▸ **Goal of the exercise**
Print the data below word for word, starting at the line that contains "You are a computer-use agent. Viewport: 2050px" and ending at the line that contains "should pyautogui.click(x=129, y=152).".

▸ **Data listing**
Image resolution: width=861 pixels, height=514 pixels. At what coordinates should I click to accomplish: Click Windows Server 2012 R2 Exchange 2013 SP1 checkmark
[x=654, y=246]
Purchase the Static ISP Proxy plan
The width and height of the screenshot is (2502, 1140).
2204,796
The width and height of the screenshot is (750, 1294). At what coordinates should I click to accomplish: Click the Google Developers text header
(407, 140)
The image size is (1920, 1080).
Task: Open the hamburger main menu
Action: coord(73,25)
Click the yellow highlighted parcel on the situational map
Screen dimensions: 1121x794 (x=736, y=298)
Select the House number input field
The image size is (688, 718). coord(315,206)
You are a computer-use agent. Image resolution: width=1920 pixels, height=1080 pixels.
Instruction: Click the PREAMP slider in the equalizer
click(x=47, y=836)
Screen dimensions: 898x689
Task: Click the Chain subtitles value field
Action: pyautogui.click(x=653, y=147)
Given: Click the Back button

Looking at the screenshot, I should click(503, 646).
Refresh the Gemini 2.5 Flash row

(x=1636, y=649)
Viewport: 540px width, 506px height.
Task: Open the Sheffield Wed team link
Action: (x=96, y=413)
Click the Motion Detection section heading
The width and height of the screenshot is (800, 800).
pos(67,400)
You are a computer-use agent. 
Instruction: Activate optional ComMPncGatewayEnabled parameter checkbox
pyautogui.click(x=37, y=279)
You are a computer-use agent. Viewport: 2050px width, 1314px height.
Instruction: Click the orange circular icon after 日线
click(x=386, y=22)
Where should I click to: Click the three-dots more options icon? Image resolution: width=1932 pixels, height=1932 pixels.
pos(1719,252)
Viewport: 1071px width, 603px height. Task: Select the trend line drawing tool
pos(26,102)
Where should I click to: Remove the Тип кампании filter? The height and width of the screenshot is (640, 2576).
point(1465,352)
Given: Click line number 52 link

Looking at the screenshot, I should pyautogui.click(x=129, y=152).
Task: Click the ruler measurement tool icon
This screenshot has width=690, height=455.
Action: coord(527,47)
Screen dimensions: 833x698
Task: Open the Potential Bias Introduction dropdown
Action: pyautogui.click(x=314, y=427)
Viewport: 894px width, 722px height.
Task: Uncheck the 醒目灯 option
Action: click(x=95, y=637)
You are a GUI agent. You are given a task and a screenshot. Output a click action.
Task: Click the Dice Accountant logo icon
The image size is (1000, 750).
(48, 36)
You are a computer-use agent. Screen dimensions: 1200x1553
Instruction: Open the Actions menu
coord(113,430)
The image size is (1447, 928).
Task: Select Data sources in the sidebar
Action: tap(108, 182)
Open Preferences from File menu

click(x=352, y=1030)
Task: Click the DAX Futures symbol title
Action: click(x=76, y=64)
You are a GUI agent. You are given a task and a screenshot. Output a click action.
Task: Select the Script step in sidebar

▸ **Answer**
You are a computer-use agent. Viewport: 2050px width, 1314px height.
Instruction: Click the orange circular icon after 日线
click(x=386, y=22)
Where should I click to: Click the three-dots more options icon? Image resolution: width=1932 pixels, height=1932 pixels.
pos(1719,252)
Viewport: 1071px width, 603px height. Task: Select the trend line drawing tool
pos(26,102)
Where should I click to: Remove the Тип кампании filter? The height and width of the screenshot is (640, 2576).
point(1465,352)
Given: Click line number 52 link

Looking at the screenshot, I should pyautogui.click(x=129, y=152).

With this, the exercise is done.